◆ **THE DATA**
----

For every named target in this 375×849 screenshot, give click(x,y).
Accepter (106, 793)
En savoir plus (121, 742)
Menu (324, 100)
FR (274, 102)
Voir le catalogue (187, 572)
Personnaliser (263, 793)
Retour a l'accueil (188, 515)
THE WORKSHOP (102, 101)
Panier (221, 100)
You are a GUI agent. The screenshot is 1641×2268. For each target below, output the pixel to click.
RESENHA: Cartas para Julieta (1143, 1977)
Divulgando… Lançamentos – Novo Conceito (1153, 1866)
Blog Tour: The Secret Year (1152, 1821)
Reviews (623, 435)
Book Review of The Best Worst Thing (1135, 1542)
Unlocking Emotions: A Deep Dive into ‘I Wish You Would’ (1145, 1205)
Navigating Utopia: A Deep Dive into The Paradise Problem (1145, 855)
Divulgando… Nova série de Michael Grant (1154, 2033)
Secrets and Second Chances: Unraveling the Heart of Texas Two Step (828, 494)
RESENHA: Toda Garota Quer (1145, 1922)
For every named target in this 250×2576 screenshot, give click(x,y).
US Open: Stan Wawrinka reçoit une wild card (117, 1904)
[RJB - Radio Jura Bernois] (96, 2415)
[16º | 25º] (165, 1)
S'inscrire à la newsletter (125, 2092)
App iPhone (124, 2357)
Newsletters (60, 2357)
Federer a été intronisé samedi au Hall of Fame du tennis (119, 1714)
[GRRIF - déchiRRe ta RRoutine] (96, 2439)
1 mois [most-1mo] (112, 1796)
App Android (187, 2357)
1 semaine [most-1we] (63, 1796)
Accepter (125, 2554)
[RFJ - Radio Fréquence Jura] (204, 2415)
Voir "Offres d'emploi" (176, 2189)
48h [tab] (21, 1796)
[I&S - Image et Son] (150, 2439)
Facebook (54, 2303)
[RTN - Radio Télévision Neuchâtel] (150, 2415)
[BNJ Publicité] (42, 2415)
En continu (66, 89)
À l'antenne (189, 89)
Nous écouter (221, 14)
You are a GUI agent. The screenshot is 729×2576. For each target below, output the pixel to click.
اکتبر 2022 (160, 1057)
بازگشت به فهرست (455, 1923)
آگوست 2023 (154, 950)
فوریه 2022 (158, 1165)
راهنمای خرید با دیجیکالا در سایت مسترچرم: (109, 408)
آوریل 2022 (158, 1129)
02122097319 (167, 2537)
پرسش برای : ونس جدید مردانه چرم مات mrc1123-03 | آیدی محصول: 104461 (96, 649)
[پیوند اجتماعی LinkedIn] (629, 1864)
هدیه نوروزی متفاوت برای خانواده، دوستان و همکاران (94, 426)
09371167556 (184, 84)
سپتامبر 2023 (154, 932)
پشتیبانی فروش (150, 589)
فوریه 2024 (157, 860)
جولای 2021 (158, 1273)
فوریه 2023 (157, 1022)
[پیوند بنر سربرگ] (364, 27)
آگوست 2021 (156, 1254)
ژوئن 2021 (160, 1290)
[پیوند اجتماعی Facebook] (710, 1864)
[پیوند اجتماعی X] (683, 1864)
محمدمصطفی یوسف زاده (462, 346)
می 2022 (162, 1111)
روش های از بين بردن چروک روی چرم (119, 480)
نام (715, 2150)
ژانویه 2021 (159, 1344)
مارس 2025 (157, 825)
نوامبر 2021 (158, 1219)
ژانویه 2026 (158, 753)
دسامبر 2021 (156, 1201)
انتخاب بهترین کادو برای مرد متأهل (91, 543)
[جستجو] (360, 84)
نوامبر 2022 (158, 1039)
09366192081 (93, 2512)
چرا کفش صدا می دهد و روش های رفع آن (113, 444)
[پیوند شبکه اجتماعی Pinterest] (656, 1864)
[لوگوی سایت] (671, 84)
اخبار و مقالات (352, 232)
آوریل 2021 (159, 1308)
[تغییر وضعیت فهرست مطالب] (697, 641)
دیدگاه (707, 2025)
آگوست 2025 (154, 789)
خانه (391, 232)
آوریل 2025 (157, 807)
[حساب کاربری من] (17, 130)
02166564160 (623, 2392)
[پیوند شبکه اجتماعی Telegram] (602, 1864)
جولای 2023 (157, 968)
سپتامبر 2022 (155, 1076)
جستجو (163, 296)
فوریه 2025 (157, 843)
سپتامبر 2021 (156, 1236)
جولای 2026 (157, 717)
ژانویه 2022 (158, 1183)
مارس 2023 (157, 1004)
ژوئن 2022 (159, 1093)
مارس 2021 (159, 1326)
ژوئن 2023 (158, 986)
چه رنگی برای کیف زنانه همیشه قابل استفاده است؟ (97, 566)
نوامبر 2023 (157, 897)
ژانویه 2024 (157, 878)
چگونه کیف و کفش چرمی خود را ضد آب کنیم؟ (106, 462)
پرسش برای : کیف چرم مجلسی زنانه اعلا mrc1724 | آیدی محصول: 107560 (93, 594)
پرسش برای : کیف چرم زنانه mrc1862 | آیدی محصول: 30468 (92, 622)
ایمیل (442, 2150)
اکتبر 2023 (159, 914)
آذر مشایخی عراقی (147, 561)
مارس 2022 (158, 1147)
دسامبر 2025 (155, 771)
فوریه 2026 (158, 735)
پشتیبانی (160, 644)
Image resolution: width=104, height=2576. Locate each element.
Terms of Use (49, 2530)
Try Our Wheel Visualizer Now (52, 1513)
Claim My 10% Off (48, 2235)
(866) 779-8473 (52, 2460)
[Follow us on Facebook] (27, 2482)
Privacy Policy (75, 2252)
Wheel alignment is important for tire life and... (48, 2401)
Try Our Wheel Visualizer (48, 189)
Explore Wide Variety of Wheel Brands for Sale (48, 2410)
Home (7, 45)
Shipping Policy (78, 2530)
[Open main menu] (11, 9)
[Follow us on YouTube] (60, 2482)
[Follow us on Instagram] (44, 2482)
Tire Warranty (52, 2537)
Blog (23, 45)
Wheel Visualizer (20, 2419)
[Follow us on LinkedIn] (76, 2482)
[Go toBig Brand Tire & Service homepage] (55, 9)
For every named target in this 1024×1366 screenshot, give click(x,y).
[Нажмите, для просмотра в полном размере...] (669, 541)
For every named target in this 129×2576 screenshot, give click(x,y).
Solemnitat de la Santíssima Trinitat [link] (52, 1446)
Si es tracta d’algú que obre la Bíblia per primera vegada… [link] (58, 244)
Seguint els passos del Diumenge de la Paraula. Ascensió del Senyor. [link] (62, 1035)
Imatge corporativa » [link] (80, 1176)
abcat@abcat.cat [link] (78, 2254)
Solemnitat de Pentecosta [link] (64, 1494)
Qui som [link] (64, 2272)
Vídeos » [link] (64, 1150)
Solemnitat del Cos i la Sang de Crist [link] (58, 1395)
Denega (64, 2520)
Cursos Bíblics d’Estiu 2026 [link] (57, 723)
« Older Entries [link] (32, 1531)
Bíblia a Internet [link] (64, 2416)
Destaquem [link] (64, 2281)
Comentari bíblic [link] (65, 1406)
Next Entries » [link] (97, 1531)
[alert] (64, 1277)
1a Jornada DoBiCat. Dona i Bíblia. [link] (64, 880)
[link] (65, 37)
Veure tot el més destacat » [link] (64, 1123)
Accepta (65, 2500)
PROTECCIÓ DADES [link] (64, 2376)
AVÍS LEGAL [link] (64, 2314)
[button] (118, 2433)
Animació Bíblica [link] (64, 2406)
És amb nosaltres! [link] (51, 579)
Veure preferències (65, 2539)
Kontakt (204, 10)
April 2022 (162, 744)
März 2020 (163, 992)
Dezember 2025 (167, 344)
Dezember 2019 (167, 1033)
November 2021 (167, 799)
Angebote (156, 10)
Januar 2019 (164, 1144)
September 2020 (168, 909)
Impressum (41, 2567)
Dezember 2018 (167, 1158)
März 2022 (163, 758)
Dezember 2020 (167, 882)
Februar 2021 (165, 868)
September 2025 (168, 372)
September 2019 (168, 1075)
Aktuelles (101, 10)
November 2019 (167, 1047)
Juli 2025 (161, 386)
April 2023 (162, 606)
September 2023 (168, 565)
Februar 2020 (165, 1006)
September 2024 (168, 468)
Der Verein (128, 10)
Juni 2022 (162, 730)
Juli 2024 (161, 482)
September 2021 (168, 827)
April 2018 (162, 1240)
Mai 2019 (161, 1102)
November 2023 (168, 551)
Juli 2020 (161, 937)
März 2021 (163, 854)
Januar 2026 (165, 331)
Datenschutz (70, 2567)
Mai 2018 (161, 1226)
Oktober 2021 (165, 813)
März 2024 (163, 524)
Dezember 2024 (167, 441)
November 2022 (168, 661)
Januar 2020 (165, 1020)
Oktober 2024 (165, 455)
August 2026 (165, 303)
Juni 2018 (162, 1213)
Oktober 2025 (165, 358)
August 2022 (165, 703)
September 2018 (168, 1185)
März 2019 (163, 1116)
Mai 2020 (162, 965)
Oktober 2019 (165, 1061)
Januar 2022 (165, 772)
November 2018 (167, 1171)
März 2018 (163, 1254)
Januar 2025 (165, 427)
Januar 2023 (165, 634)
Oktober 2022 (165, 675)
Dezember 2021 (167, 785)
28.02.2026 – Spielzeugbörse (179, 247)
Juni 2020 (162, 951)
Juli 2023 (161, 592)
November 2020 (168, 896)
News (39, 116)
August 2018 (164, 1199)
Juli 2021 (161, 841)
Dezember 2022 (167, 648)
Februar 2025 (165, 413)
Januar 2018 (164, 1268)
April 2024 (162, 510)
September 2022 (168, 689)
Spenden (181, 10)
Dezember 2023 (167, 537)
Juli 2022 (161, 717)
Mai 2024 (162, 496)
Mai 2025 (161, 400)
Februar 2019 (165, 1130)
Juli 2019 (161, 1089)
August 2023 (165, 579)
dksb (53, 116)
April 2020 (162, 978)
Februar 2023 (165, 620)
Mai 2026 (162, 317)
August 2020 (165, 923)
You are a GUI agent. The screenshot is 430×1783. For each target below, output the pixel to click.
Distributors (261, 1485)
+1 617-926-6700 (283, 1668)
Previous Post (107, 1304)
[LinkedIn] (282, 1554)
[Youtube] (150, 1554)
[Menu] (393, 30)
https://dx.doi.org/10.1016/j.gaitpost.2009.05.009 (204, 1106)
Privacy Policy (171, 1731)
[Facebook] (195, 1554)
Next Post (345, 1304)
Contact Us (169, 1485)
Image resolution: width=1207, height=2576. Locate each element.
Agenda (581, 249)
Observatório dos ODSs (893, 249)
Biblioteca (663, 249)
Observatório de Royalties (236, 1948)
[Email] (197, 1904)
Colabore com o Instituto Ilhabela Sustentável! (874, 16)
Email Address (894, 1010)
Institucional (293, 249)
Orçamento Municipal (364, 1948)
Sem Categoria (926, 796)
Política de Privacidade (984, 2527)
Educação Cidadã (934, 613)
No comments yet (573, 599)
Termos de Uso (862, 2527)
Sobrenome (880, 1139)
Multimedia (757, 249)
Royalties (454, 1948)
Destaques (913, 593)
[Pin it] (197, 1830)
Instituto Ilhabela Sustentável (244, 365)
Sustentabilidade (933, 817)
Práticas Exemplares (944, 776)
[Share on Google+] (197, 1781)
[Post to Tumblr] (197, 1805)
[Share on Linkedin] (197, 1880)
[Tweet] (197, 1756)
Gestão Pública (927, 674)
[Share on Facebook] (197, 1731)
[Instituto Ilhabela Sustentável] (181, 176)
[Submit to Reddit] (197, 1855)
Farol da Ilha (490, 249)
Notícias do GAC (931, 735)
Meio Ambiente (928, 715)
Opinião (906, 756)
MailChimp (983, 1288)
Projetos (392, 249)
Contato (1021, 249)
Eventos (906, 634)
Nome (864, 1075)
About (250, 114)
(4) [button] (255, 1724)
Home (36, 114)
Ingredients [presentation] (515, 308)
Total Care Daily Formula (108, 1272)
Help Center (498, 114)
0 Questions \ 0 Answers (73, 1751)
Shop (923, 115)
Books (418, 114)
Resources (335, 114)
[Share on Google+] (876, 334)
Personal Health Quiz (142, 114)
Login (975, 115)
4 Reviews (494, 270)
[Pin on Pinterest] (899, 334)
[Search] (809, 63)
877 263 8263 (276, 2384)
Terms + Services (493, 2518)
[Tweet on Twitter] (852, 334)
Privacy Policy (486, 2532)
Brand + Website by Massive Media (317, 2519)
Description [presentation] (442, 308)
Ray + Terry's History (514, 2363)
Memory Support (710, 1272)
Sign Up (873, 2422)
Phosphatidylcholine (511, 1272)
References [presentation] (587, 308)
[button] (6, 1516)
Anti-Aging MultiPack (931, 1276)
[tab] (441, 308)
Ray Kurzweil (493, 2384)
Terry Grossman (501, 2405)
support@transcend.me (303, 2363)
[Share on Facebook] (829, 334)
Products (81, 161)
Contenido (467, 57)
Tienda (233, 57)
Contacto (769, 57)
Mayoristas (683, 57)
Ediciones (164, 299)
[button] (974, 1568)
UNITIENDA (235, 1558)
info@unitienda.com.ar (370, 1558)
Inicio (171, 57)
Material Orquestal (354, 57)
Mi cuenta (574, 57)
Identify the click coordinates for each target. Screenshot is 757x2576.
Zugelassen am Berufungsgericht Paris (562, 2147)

----

◆ **WHAT YOU WILL DO**
All lines above that include the word "August" should be located and copied.

◆ **COMPLETED EXERCISE**
August 2026 (165, 303)
August 2022 (165, 703)
August 2018 (164, 1199)
August 2023 (165, 579)
August 2020 (165, 923)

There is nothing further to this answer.